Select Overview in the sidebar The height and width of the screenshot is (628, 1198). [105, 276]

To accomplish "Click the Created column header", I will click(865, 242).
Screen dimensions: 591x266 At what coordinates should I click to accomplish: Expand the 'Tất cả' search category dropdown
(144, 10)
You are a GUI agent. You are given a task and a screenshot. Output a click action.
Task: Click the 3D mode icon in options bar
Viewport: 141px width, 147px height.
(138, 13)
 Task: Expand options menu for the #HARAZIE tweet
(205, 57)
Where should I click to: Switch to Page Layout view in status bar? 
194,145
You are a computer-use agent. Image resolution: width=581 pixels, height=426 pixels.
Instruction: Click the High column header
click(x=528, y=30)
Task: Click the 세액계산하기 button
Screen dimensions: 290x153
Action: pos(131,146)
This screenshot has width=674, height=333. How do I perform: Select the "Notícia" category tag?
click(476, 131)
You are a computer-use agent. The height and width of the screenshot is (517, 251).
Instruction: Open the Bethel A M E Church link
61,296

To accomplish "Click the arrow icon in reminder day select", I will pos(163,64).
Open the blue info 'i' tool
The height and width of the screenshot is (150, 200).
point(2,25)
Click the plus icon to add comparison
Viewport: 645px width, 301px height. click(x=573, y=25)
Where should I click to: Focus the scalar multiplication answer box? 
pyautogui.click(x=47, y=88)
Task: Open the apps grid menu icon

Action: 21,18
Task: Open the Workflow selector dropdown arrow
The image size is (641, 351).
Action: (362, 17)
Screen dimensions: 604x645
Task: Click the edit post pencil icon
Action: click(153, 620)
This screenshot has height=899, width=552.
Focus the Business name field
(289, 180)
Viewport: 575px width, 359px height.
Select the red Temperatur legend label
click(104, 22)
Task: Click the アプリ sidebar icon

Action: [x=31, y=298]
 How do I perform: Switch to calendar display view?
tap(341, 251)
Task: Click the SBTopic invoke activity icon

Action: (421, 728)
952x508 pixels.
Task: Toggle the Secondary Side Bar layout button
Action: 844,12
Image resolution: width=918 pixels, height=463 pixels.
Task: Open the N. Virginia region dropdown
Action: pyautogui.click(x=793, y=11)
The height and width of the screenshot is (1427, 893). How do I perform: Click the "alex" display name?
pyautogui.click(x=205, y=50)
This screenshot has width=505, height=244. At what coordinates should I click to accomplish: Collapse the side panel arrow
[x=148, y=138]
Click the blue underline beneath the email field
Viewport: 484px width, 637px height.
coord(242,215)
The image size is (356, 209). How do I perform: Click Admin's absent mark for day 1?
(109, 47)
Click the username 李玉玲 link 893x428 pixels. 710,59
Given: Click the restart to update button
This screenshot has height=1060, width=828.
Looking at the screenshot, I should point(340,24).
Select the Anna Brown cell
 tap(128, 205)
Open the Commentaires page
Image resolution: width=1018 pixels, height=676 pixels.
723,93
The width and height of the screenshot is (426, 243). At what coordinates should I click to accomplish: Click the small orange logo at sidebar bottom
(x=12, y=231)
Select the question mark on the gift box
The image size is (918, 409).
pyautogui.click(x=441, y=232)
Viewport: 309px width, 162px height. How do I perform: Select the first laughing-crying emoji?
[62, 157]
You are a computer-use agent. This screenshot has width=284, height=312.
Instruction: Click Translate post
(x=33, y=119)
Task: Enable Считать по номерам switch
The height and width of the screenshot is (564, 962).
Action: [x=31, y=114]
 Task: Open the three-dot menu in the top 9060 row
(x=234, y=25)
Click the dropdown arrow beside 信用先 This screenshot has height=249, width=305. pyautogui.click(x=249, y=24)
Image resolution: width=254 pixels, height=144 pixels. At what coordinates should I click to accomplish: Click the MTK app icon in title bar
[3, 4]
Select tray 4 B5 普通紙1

+ + + +

— Brief —
Transcribe the material in full, exactly as it is given.

— Solution for this exercise —
Select Overview in the sidebar The height and width of the screenshot is (628, 1198). [105, 276]

To accomplish "Click the Created column header", I will click(865, 242).
Screen dimensions: 591x266 At what coordinates should I click to accomplish: Expand the 'Tất cả' search category dropdown
(144, 10)
You are a GUI agent. You are given a task and a screenshot. Output a click action.
Task: Click the 3D mode icon in options bar
Viewport: 141px width, 147px height.
(138, 13)
 Task: Expand options menu for the #HARAZIE tweet
(205, 57)
Where should I click to: Switch to Page Layout view in status bar? 
194,145
You are a computer-use agent. Image resolution: width=581 pixels, height=426 pixels.
Instruction: Click the High column header
click(x=528, y=30)
Task: Click the 세액계산하기 button
Screen dimensions: 290x153
Action: pos(131,146)
This screenshot has width=674, height=333. How do I perform: Select the "Notícia" category tag?
click(476, 131)
You are a computer-use agent. The height and width of the screenshot is (517, 251).
Instruction: Open the Bethel A M E Church link
61,296

To accomplish "Click the arrow icon in reminder day select", I will pos(163,64).
Open the blue info 'i' tool
The height and width of the screenshot is (150, 200).
point(2,25)
Click the plus icon to add comparison
Viewport: 645px width, 301px height. click(x=573, y=25)
Where should I click to: Focus the scalar multiplication answer box? 
pyautogui.click(x=47, y=88)
Task: Open the apps grid menu icon

Action: 21,18
Task: Open the Workflow selector dropdown arrow
The image size is (641, 351).
Action: (362, 17)
Screen dimensions: 604x645
Task: Click the edit post pencil icon
Action: click(153, 620)
This screenshot has height=899, width=552.
Focus the Business name field
(289, 180)
Viewport: 575px width, 359px height.
Select the red Temperatur legend label
click(104, 22)
Task: Click the アプリ sidebar icon

Action: [x=31, y=298]
 How do I perform: Switch to calendar display view?
tap(341, 251)
Task: Click the SBTopic invoke activity icon

Action: (421, 728)
952x508 pixels.
Task: Toggle the Secondary Side Bar layout button
Action: 844,12
Image resolution: width=918 pixels, height=463 pixels.
Task: Open the N. Virginia region dropdown
Action: pyautogui.click(x=793, y=11)
The height and width of the screenshot is (1427, 893). How do I perform: Click the "alex" display name?
pyautogui.click(x=205, y=50)
This screenshot has width=505, height=244. At what coordinates should I click to accomplish: Collapse the side panel arrow
[x=148, y=138]
Click the blue underline beneath the email field
Viewport: 484px width, 637px height.
coord(242,215)
The image size is (356, 209). How do I perform: Click Admin's absent mark for day 1?
(109, 47)
Click the username 李玉玲 link 893x428 pixels. 710,59
Given: Click the restart to update button
This screenshot has height=1060, width=828.
Looking at the screenshot, I should point(340,24).
Select the Anna Brown cell
 tap(128, 205)
Open the Commentaires page
Image resolution: width=1018 pixels, height=676 pixels.
723,93
The width and height of the screenshot is (426, 243). At what coordinates should I click to accomplish: Click the small orange logo at sidebar bottom
(x=12, y=231)
Select the question mark on the gift box
The image size is (918, 409).
pyautogui.click(x=441, y=232)
Viewport: 309px width, 162px height. How do I perform: Select the first laughing-crying emoji?
[62, 157]
You are a computer-use agent. This screenshot has width=284, height=312.
Instruction: Click Translate post
(x=33, y=119)
Task: Enable Считать по номерам switch
The height and width of the screenshot is (564, 962).
Action: [x=31, y=114]
 Task: Open the three-dot menu in the top 9060 row
(x=234, y=25)
Click the dropdown arrow beside 信用先 This screenshot has height=249, width=305. pyautogui.click(x=249, y=24)
Image resolution: width=254 pixels, height=144 pixels. At what coordinates should I click to accomplish: Click the MTK app icon in title bar
[3, 4]
Select tray 4 B5 普通紙1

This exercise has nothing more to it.